Bertie told him about the list of companies that the regulator had selected for such auctions. “They will announce the date and time. You can turn up with your bid-paddle,” he said. Abhi wore a thoughtful expression as he digested all this information. After a while he shook his head and said, “Might as well buy a lottery ticket.” By now the light was fading and some lanterns were being lit. Bertie smiled as Abhi had been able to differentiate between a lottery and sound investing, a distinction so many investors fail to make and pay dearly for it.
Asymmetric payoff
On Diwali night, Bertie broke his aforesaid socializing rule and went to a party hosted by his friend who works for a venture capital (VC) firm. The firm in question has been a prolific investor in India. The VC friend had framed a collage of newspaper headlines announcing the investments by his firm and put it up on his study wall. The narcissism was not lost on Bertie but as he went through the headlines what struck him was that most of the investments seemed to be duds. The success stories were few and far between.
“But we are beating the base rate. Handily!” exclaimed the VC friend when Bertie politely asked about this. “Globally,” he continued, “there is a base rate for VC investing. What percentage of firms become a half-unicorn in five years, how many become unicorns in seven years and so on.” Bertie got the drift. Base rate was like a benchmark for VC firms.
“And what’s the base rate like?”. The relative return fund manager in Bertie could not help himself. The VC friend quoted a series of low single-digit percentages. To Bertie, this seemed like a game of frog-kissing. The VC friend was saying the same thing but put a spin on it “This is a skewed pay-off structure, Bert. You know the beauty of it? Your losses can only be 100% but your gains can be infinite.”
Hearing that, Bertie’s mind drifted to the wall of his study which has a picture of two men. One of them had famously said, “The first rule of an investment is don’t lose money. And the second rule is don’t forget the first rule.” The VC friend had just said the exact opposite. Bertie does not judge though. He congratulated his friend on his success and wished him an even bigger collage. After all, there are many roads to (investing) God.
Testing pitch
The one thing that Bertie hates more than socializing is doing a TV interview.

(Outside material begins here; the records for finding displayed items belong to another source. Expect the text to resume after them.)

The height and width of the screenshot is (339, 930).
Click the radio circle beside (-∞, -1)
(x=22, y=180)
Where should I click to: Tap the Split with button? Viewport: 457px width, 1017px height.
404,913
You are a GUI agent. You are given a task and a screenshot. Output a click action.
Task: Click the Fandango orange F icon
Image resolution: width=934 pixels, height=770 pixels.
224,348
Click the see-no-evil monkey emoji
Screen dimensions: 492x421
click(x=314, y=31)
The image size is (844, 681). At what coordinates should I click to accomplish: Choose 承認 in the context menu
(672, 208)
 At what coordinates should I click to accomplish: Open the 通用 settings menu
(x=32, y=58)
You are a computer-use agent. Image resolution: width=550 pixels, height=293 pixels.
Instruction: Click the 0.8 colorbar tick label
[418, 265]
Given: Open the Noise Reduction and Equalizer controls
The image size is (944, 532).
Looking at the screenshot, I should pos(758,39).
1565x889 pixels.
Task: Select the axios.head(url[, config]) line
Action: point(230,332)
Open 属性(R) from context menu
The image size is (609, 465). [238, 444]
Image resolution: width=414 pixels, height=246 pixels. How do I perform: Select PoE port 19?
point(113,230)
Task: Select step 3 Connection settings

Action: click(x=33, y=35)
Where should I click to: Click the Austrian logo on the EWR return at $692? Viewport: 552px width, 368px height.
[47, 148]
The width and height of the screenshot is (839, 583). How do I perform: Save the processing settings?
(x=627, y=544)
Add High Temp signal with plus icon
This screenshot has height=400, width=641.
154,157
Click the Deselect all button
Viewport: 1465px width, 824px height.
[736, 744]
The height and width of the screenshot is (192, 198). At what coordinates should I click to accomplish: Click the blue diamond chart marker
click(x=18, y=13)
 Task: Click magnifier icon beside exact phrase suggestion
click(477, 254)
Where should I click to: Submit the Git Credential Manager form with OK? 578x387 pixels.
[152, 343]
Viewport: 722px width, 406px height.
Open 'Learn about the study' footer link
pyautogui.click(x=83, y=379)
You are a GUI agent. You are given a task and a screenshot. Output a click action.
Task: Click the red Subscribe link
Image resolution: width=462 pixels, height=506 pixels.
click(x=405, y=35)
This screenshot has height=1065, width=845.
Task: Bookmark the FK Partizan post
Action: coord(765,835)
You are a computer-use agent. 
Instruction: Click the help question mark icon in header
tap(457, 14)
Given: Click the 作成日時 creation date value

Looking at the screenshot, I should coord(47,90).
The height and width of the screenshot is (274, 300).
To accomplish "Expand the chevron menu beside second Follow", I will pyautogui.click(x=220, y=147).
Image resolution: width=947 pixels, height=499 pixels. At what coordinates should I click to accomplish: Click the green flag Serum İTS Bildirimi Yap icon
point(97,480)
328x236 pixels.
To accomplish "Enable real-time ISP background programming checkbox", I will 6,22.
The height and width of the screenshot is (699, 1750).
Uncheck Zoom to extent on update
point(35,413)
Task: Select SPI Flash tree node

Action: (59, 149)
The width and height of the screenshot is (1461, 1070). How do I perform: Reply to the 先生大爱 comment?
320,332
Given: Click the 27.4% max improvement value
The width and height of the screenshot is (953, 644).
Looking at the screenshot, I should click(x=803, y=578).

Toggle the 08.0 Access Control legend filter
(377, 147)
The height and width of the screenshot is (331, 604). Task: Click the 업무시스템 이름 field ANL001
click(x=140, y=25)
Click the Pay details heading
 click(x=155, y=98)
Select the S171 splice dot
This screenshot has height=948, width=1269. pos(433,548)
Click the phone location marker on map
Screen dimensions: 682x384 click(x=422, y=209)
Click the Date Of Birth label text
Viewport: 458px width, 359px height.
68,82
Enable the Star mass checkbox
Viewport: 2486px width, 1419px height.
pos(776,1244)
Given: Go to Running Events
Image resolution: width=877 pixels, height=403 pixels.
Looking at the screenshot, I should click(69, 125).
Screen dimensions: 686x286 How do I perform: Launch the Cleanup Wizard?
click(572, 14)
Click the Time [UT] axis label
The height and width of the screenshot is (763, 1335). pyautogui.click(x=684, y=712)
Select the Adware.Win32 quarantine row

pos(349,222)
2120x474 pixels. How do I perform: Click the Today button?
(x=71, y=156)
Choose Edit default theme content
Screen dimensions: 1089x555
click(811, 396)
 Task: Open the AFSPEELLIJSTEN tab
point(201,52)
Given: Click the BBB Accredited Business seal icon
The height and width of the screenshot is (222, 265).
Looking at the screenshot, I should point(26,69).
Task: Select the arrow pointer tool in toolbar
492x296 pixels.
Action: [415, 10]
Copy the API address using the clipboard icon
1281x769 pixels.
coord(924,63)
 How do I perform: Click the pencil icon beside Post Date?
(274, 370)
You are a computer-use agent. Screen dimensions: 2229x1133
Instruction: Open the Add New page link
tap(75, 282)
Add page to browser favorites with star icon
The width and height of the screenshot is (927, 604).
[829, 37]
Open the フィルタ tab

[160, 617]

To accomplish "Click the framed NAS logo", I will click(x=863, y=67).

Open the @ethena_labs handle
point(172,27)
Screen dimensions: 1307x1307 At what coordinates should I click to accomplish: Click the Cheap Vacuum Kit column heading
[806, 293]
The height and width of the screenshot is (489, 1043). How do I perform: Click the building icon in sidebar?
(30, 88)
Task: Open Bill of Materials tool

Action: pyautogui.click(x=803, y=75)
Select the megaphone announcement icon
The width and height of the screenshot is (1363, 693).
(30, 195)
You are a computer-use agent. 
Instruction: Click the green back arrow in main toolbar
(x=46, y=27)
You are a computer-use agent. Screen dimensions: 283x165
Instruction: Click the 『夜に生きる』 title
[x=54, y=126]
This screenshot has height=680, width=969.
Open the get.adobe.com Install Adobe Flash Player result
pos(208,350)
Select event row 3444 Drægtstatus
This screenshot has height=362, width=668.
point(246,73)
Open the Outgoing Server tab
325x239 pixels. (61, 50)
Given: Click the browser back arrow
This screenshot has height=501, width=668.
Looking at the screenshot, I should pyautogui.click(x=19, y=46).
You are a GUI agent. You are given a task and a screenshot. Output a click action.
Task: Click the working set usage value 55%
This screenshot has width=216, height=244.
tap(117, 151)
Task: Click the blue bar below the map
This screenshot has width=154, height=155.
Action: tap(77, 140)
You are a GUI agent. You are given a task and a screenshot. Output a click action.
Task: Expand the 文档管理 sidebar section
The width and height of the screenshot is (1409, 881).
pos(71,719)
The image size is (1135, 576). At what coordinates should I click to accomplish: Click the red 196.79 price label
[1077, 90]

But at the persistent prodding of his marketing team, Bertie donned a bright kurta, brushed up his baritone by saying “Saat karod!” (Seven crore) a few times and landed up at one of the mid-town studios for a Diwali special.
After navigating the trillion-rupee question “Why are foreign investors selling?”, Bertie was asked about his market outlook. He reeled out some numbers that he had looked up on Bloomberg on the way and hit his practised notes of unprecedented wealth creation, land of abundant opportunity and multi-year growth story. But at the risk of incurring the ire of his marketing team, he also asked investors to temper down their return expectations. Unprecedented, Bertie said, means something that has not happened in the past and is unlikely to repeat in the future.
The anchor asked if investors should be worried by this. Bertie did not want to go too off-script so he veered back to the usual cliches of staying invested, patience being a virtue, etc. Truth be told, Bertie is far from worried. In fact, as a fund manager, he is excited. The bull market of last few years has, at times, felt indiscriminate. Like a flat pitch where you cannot distinguish between the good and mediocre batters. Bertie believes that the pitch is getting challenging now and that gives him a chance to draw on his experience and test his skill. He may hate parties and interviews, but an intellectual challenge Bertie just loves.
Bertie is a Mumbai-based fund manager whose compliance department wishes him to cough twice before speaking and then decide not to say it after all.